Mektup epey uzun hepsini yazmayayım.. ama elif şafak düşünüyor devamında.. 'neden onca mükemmel!?! Anne adayı dururken içlerinden beni seçti' diye..



Kitabı kapatıyorum..
otobüsteyim..
2 gün önce erdekte kızımın 8.yaşgününü bol kahkahalı bol hediyeli ve çok eğlenceli bir partiyle kutlamış, onu anneanne ve dedeyle tüm yazını geçirdiği denizde bırakmış bursaya evime dönerken..
kulağımda rammstein çalıyor.. mutter diye bağırıyor sevdiğim ses..



İnanmasam da bu olaya ben de düşünüyorum Öykünün beni neden seçmiş olabileceğini..
8 yıl önceki halimi görüyorum otobüsün penceresinde..
24 yaşındaydım ben anneliğe adım attığımda..
şimdiki halimden nasıl da farklı..
öykü planlanan bir çocuktu.
bütün hayatım gibi..
Yıllar öncesinden planlanmıştı hatta..

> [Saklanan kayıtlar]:
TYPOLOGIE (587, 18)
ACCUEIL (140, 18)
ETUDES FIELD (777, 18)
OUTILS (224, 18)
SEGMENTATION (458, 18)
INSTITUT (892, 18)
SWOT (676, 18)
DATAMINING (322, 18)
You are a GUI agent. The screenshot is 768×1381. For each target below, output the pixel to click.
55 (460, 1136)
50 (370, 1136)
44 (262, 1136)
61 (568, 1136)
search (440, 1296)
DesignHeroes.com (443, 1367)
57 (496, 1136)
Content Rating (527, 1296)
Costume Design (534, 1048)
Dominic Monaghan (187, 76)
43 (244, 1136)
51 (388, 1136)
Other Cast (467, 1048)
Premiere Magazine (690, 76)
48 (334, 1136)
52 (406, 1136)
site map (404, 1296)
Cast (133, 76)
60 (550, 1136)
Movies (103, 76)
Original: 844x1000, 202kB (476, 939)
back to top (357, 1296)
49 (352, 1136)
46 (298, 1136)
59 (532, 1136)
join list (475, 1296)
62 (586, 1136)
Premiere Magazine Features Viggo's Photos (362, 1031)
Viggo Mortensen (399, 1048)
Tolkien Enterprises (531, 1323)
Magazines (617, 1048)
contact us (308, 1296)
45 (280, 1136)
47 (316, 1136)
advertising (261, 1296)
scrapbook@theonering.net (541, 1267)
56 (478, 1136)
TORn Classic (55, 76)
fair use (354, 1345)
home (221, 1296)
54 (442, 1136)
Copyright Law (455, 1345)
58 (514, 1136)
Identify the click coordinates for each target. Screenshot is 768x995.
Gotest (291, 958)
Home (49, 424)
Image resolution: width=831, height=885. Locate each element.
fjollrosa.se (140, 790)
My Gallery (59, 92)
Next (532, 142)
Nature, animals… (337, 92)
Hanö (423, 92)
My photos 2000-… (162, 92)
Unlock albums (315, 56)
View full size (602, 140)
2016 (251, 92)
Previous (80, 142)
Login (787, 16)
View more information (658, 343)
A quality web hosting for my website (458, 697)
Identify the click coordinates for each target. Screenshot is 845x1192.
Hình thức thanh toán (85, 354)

> [Görev A]:
Gösterilen metinde "otobüsteyim.." ile başlayıp "anneliğe adım attığımda.." ifadesine kadar süren bölümü hiçbir değişiklik yapmadan kopyala.
> [Görev B]:
Listenin ilk satırından başlayıp "57 (496, 1136)" bulunan satıra kadar giden satırları, her iki uçtaki satır ve istekler de dahil olmak üzere yeniden yaz, yanıtlardaki koordinatların her sayısını -55 ekleyerek kaydır. Bu satırların dışında hiçbir şey verme.

> [Beklenen yanıt A]:
otobüsteyim..
2 gün önce erdekte kızımın 8.yaşgününü bol kahkahalı bol hediyeli ve çok eğlenceli bir partiyle kutlamış, onu anneanne ve dedeyle tüm yazını geçirdiği denizde bırakmış bursaya evime dönerken..
kulağımda rammstein çalıyor.. mutter diye bağırıyor sevdiğim ses..



İnanmasam da bu olaya ben de düşünüyorum Öykünün beni neden seçmiş olabileceğini..
8 yıl önceki halimi görüyorum otobüsün penceresinde..
24 yaşındaydım ben anneliğe adım attığımda..

> [Beklenen yanıt B]:
TYPOLOGIE (532, -37)
ACCUEIL (85, -37)
ETUDES FIELD (722, -37)
OUTILS (169, -37)
SEGMENTATION (403, -37)
INSTITUT (837, -37)
SWOT (621, -37)
DATAMINING (267, -37)
You are a GUI agent. The screenshot is 768×1381. For each target below, output the pixel to click.
55 (405, 1081)
50 (315, 1081)
44 (207, 1081)
61 (513, 1081)
search (385, 1241)
DesignHeroes.com (388, 1312)
57 (441, 1081)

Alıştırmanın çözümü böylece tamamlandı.